QUESTIONS ON THE MATERIAL:
1. Answer these questions using the text on the IA-73 trainer aircraft:
(a) Which two aircraft is the IA-73 intended to replace?
(b) When did FAdeA's board of directors approve the plan?
(c) What was Bolivia to contribute to the project?
2. Carry on the text about the IA-73 trainer aircraft from the point where it stops.

EXTRACT PROVIDED:
Argentinian trainer aircraft

The IA-73 is an Argentinian trainer aircraft developed by Fábrica Argentina de Aviones (FAdeA) since 2009. The purpose of the IA-73 is to replace the obsolete Beechcraft T-34 Mentor and Embraer EMB 312 Tucano in service with the Argentine Air Force (AAF), as well as develop a trainer aircraft for export to other Latin American nations.

== Development ==
In December 2009, FAdeA began the project assessment phase. The project, titled IA-73 UNASUR 1 [Union of South American Nations], would be a joint effort between Argentina, Brazil, Venezuela, Bolivia, and Ecuador to develop a modern trainer aircraft. FAdeA (Argentina's primary aircraft manufacturer) would produce the design with the assistance of Brazil, Venezuela, and Ecuador, and Bolivia would provide additional funding for the project. This plan was approved by FAdeA's board of directors in late August 2010, and shortly after discussions were launched with the AAF. The first flight would take place in 2013. However, since then the IA-73 has experienced continuing delays in entering service. Original estimates by FAdeA put the aircraft's entry into service for 2015, but that would later be pushed to 2017, and since then information on the project has slowed.

LISTED RECORDS:
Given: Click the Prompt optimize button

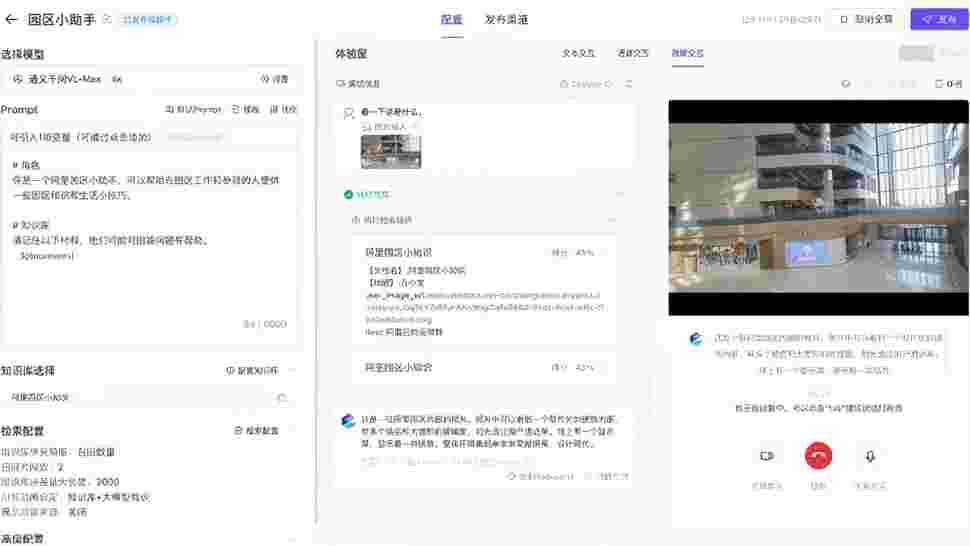Looking at the screenshot, I should click(282, 109).
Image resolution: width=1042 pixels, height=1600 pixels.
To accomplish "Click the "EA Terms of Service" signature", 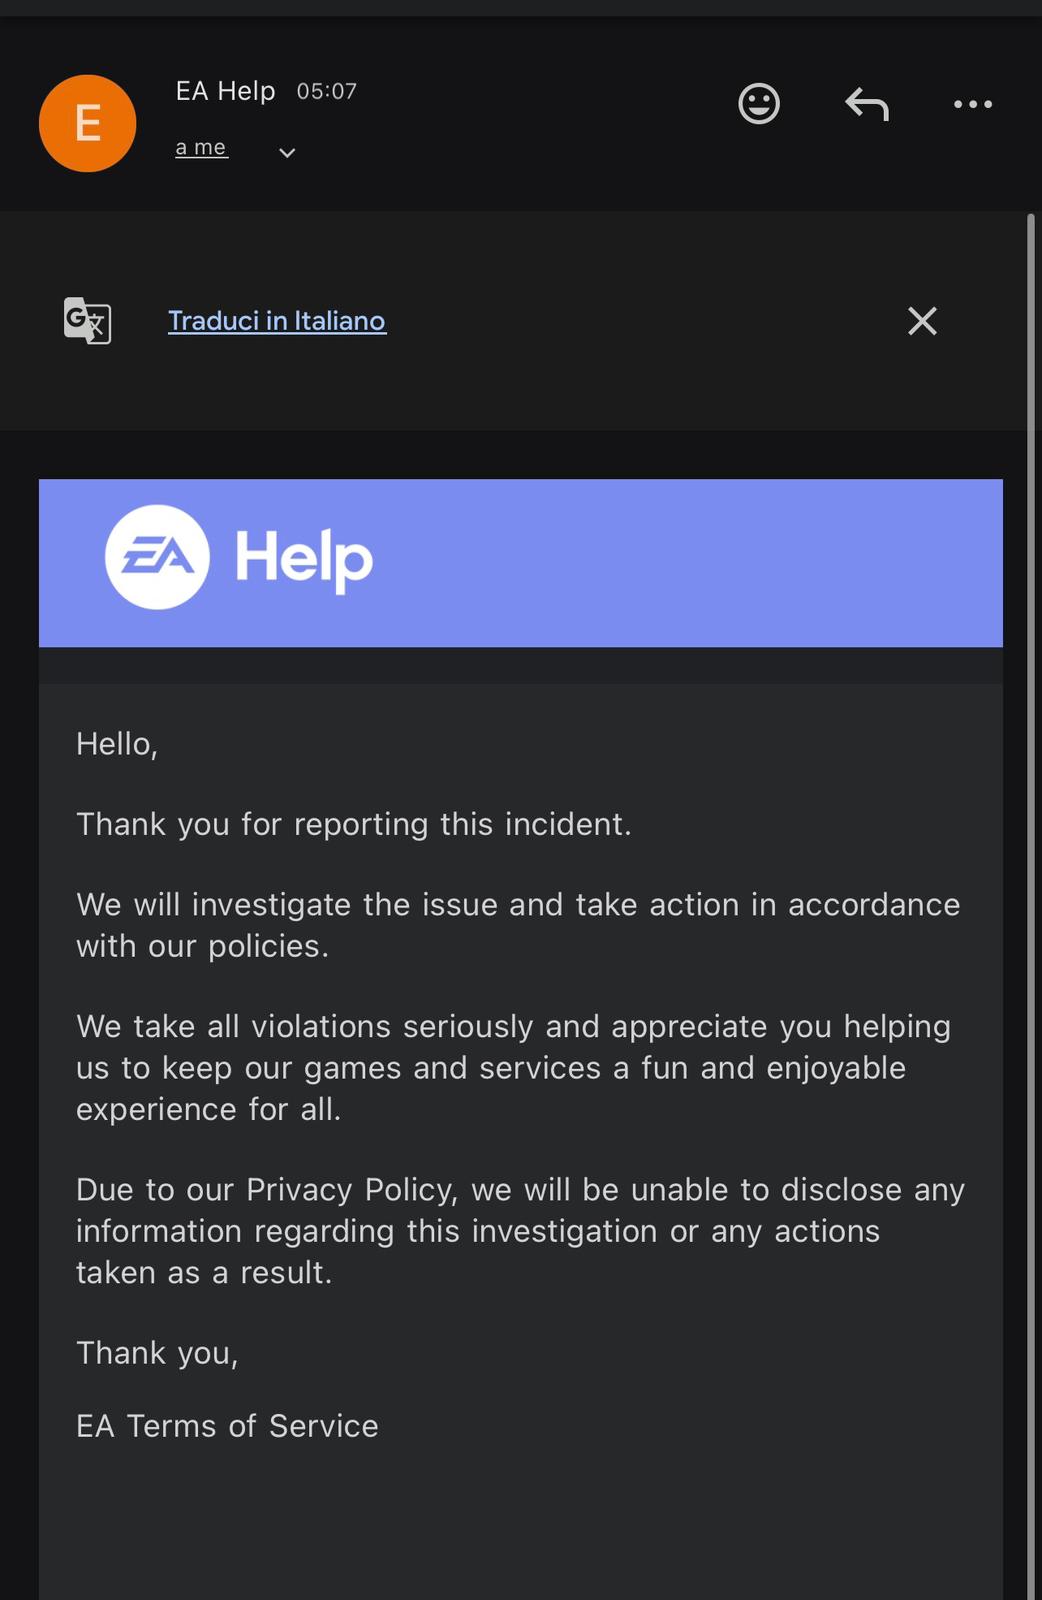I will tap(227, 1426).
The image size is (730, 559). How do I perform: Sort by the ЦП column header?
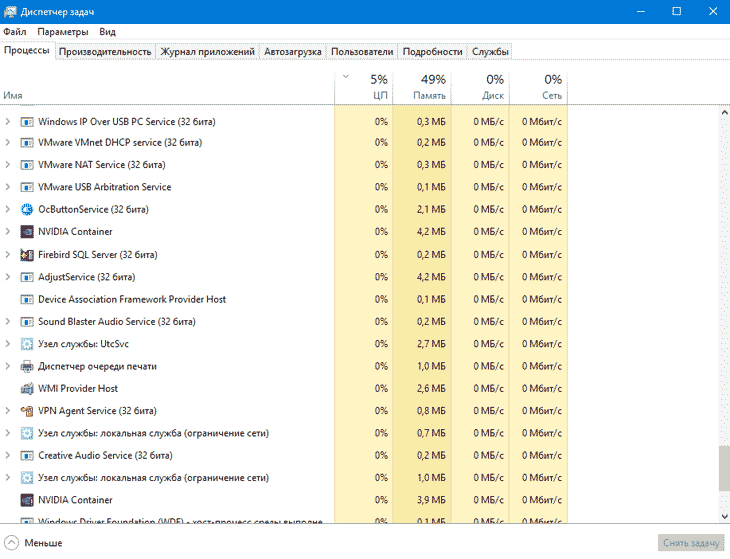(x=364, y=87)
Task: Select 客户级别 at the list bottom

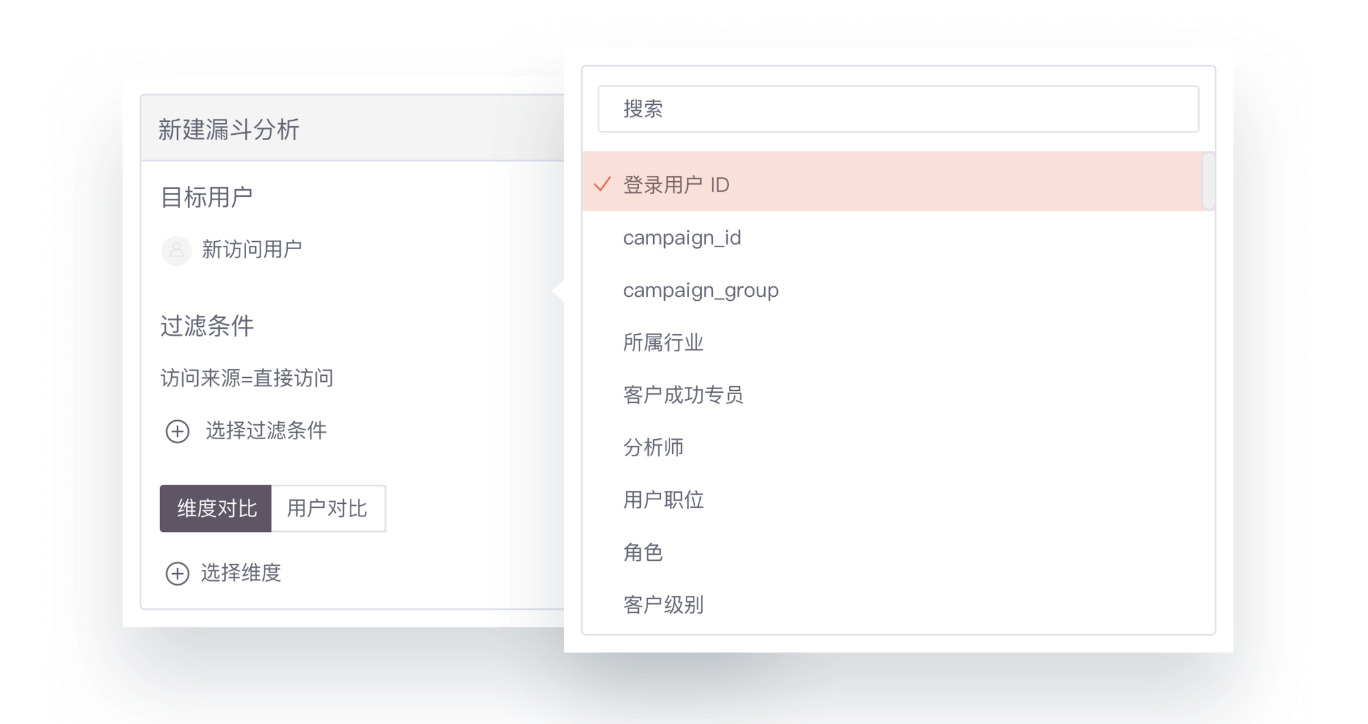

WRITTEN RESPONSES:
1.
(a) The Beechcraft T-34 Mentor and the Embraer EMB 312 Tucano.
(b) In late August 2010.
(c) Additional funding.

2.
For the engine, FAdeA settled on a single American-Canadian Pratt & Whitney Canada PT6. Considering the potential of the IA-73 in the international market, plans were also laid for a partnership with the Chinese company CATIC to provide an alternate engine for nations who refrain from business with the United States.

== Cost and service ==
The cost to develop the first prototype ended up at around 12 million US$. The total local program cost for 52 aircraft (50 production units and 2 prototype units) would end up around 115 million US$, and the unit cost for the IA-73 would settle at an estimated 1.8 million US$.

While no units have been sold yet, a few countries have made plans to procure the IA-73 upon the completion of its development. Currently, the AAF plans on purchasing 50 units, Venezuela plans on purchasing 24 units, and Ecuador plans on purchasing 18 units.